Da eine Person seit Einführung der Testpflicht nach der Rückkehr aus einem Risikogebiet ohnehin dazu verpflichtet ist, einen Corona-Test durchzuführen und sich bis dahin in häusliche Quarantäne zu begeben, stellt sich nunmehr die Frage, ob der Arbeitgeber die Vorlage des Testergebnisses verlangen kann. Der Arbeitgeber hat darauf zu achten, dass ein Arbeitnehmer nur dann zur Arbeit zurückkehrt, wenn aus arbeitsmedizinischer Sicht

feststeht, dass er kein Sicherheitsrisiko für den Betrieb darstellt (LAG Berlin-Brandenburg, Urteil vom 28.08.2012, 19 Sa 306/12). Es besteht hier jedoch ein erhöhtes Infektionsrisiko für die Arbeitnehmer, die mit einem aus einem Risikogebiet zurückkehrenden Arbeitnehmer in Kontakt treten.
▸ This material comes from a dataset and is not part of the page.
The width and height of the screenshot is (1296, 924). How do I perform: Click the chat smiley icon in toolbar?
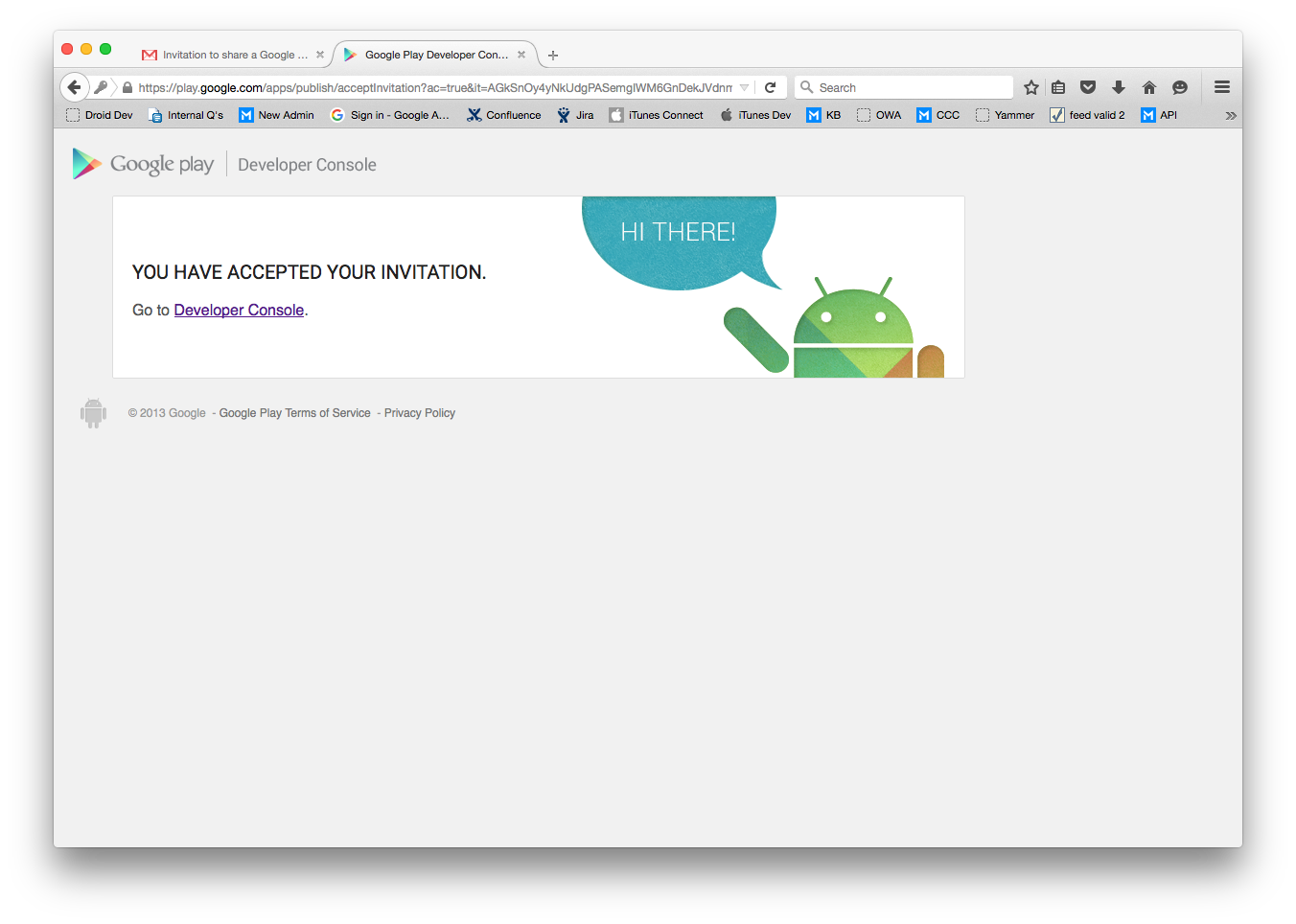1180,87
Der Arbeitgeber kann andere Arbeitnehmer mithin nur dann wirksam vor einem erhöhten Infektionsrisiko schützen, wenn er Kenntnis vom Testergebnis hat. Er kann daher auch die Vorlage des Testergebnisses verlangen.

Rückkehr aus keinem Risikogebiet

Für alle anderen Urlaubsrückkehrer, die aus einem Urlaubsland zurückkehren, das nicht als Risikogebiet eingestuft ist, gilt, dass der Arbeitgeber ein berechtigtes Interesse an der Durchführung eines Corona-Tests haben muss, um einen solchen anordnen zu können. Ein solches ist allerdings regelmäßig zu verneinen, wenn keine konkreten Anhaltspunkte für eine erhöhte Infektionsgefahr im Unternehmen vorliegen. Hierbei ist zu beachten, dass der Arbeitgeber keine eigene Einschätzung darüber vornehmen darf, wann eine erhöhte Infektionsgefahr vorliegt, sondern vielmehr Verordnungen und Analysen des Robert-Koch- Instituts und der Behörden hierfür maßgeblich sind. Wird ein Urlaubsgebiet danach nicht als Risikogebiet eingestuft, wird es schwer für den Arbeitgeber, eine erhöhte Infektionsgefahr zu rechtfertigen.